● Exercise description
For the data below, tally how many lines contain "will" and answer only with that tally.

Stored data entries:
--*--

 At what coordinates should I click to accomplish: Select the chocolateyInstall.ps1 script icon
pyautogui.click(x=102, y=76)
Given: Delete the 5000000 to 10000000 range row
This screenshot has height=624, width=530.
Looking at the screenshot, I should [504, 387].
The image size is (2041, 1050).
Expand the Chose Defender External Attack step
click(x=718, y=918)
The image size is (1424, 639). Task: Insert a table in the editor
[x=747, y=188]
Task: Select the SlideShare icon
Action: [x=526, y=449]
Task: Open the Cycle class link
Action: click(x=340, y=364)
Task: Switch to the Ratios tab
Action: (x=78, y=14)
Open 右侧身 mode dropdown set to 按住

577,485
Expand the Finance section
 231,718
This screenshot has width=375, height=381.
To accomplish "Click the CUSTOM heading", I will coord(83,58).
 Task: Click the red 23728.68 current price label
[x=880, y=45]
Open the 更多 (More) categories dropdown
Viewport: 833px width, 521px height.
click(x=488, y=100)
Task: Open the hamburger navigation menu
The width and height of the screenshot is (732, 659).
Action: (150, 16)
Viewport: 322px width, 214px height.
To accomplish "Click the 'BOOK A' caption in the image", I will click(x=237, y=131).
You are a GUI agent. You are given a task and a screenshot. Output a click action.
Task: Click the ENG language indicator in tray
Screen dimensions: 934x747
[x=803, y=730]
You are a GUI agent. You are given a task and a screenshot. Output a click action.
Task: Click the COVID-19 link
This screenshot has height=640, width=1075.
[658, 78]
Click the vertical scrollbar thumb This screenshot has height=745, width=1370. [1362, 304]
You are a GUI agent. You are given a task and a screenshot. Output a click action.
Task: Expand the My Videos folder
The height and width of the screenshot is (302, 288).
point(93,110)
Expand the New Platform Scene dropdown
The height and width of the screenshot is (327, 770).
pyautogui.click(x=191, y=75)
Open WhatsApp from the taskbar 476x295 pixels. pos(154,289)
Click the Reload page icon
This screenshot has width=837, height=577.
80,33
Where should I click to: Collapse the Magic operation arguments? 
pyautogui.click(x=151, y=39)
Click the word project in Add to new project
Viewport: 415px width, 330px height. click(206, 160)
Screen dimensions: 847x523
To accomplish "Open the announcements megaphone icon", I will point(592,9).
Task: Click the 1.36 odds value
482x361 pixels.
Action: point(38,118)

--*--

● Response to the exercise
3